■ **Dataset entries**
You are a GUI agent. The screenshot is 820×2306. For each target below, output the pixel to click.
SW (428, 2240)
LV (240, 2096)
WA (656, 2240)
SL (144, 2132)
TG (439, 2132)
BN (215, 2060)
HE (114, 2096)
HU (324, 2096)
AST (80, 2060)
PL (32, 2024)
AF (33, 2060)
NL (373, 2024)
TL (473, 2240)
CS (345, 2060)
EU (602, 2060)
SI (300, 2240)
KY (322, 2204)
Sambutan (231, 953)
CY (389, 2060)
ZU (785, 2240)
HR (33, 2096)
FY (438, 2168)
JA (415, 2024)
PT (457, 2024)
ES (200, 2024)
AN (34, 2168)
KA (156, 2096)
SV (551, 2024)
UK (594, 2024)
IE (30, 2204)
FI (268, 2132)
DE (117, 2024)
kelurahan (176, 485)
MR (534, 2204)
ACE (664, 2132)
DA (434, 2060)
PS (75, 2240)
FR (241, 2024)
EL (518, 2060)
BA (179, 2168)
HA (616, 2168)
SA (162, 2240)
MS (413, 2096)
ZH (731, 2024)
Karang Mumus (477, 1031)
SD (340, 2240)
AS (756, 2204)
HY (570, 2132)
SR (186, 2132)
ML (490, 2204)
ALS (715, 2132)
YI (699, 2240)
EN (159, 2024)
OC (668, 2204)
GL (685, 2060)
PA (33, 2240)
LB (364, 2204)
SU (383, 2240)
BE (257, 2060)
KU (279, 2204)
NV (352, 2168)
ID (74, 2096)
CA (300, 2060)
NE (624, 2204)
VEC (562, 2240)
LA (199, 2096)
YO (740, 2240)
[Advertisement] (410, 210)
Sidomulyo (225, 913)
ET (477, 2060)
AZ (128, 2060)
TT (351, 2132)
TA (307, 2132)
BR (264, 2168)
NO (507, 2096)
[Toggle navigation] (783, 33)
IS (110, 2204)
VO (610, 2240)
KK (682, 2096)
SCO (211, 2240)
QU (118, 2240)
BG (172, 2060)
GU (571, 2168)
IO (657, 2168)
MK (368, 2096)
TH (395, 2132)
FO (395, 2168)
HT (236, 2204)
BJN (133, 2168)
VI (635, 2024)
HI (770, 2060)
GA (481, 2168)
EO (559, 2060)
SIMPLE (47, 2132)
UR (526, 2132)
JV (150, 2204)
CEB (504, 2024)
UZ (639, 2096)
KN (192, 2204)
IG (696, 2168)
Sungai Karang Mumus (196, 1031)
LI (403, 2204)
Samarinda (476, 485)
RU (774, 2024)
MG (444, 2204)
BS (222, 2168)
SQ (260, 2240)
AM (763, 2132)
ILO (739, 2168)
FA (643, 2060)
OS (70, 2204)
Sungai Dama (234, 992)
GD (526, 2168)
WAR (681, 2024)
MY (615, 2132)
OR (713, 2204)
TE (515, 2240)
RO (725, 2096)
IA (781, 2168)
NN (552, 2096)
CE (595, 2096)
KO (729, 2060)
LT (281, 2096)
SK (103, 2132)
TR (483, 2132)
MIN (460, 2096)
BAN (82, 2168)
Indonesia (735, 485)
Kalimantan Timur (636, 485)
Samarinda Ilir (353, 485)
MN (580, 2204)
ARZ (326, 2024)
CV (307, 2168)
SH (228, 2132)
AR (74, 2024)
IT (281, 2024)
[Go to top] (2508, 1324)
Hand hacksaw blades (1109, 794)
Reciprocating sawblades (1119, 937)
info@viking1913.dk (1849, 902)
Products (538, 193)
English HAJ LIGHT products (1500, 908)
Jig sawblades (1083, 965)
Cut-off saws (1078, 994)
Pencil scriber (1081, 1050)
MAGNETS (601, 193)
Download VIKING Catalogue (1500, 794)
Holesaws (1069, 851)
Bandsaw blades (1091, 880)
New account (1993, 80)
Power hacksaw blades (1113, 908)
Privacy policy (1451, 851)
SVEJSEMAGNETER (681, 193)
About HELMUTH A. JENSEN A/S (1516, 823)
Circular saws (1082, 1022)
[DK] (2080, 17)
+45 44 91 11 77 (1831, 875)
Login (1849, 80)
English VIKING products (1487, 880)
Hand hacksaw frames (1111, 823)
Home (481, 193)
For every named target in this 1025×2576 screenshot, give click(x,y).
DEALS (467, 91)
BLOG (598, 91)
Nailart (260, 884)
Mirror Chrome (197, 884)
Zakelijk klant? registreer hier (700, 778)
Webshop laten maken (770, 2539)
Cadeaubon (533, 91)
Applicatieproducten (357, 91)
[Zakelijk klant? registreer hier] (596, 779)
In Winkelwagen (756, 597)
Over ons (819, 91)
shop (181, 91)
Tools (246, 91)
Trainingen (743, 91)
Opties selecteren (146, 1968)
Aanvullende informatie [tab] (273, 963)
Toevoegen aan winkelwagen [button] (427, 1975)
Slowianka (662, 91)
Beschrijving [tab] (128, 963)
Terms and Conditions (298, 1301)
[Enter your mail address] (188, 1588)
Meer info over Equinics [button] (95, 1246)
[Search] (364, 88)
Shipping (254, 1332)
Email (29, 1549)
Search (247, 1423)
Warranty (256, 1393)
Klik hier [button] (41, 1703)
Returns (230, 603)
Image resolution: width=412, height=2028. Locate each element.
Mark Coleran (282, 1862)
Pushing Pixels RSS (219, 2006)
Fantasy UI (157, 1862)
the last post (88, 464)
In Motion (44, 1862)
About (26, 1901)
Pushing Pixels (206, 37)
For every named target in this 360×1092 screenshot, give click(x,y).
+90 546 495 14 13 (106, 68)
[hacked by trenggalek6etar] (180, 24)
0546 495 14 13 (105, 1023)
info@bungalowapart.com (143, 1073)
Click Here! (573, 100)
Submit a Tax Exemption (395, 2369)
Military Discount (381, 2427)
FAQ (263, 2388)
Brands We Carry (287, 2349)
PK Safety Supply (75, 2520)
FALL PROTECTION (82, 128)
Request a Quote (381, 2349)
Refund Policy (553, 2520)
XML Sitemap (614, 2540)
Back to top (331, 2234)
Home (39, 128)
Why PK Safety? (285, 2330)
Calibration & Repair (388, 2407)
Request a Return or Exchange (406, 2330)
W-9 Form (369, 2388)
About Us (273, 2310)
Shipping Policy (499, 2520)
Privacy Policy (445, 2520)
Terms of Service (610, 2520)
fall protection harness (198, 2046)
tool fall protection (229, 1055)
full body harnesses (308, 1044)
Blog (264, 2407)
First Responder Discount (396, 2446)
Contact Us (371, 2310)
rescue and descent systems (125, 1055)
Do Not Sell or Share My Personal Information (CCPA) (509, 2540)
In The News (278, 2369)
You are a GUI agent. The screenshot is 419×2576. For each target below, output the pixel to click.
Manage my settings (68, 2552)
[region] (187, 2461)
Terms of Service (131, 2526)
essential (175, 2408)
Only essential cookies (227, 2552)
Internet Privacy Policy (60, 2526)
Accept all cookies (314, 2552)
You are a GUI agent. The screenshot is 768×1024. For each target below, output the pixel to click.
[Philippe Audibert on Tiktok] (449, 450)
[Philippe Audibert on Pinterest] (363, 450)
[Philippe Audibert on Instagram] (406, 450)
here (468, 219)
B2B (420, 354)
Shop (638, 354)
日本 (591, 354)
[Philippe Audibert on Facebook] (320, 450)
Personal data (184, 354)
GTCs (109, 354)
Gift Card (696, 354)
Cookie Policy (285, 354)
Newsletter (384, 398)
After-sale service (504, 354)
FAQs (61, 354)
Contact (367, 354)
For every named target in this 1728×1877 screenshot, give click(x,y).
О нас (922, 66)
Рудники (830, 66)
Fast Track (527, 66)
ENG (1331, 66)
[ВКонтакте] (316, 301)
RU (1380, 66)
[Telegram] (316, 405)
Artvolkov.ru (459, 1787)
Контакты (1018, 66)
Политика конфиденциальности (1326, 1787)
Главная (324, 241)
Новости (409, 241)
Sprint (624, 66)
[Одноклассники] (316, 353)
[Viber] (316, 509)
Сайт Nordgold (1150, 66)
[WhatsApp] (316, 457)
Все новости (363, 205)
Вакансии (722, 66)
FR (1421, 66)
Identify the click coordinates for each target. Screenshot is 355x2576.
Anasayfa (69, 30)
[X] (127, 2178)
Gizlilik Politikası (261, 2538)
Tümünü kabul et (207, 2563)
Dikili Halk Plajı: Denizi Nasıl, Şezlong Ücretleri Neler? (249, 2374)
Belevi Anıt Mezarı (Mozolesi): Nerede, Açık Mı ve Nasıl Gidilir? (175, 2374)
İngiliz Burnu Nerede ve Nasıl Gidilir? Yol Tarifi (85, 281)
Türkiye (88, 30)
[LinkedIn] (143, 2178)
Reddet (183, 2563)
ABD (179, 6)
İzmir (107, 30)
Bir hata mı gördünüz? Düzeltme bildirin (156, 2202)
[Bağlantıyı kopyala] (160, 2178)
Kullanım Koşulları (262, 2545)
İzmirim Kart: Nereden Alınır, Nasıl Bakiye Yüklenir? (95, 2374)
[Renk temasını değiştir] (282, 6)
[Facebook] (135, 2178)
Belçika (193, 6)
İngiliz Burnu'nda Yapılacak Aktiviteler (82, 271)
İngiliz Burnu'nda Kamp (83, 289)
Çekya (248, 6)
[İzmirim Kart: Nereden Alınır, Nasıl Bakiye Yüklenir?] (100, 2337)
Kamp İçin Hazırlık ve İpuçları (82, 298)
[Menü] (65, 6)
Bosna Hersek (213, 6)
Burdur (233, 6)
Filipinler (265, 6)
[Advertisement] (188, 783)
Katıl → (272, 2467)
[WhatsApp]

■ **Exercise**
When the line with "AN (34, 2168)" is reached in the data above, begin copying, and stop after the line with "EN (159, 2024)"; copy each line exactly, both ends included.

■ **Task response**
AN (34, 2168)
KA (156, 2096)
SV (551, 2024)
UK (594, 2024)
IE (30, 2204)
FI (268, 2132)
DE (117, 2024)
kelurahan (176, 485)
MR (534, 2204)
ACE (664, 2132)
DA (434, 2060)
PS (75, 2240)
FR (241, 2024)
EL (518, 2060)
BA (179, 2168)
HA (616, 2168)
SA (162, 2240)
MS (413, 2096)
ZH (731, 2024)
Karang Mumus (477, 1031)
SD (340, 2240)
AS (756, 2204)
HY (570, 2132)
SR (186, 2132)
ML (490, 2204)
ALS (715, 2132)
YI (699, 2240)
EN (159, 2024)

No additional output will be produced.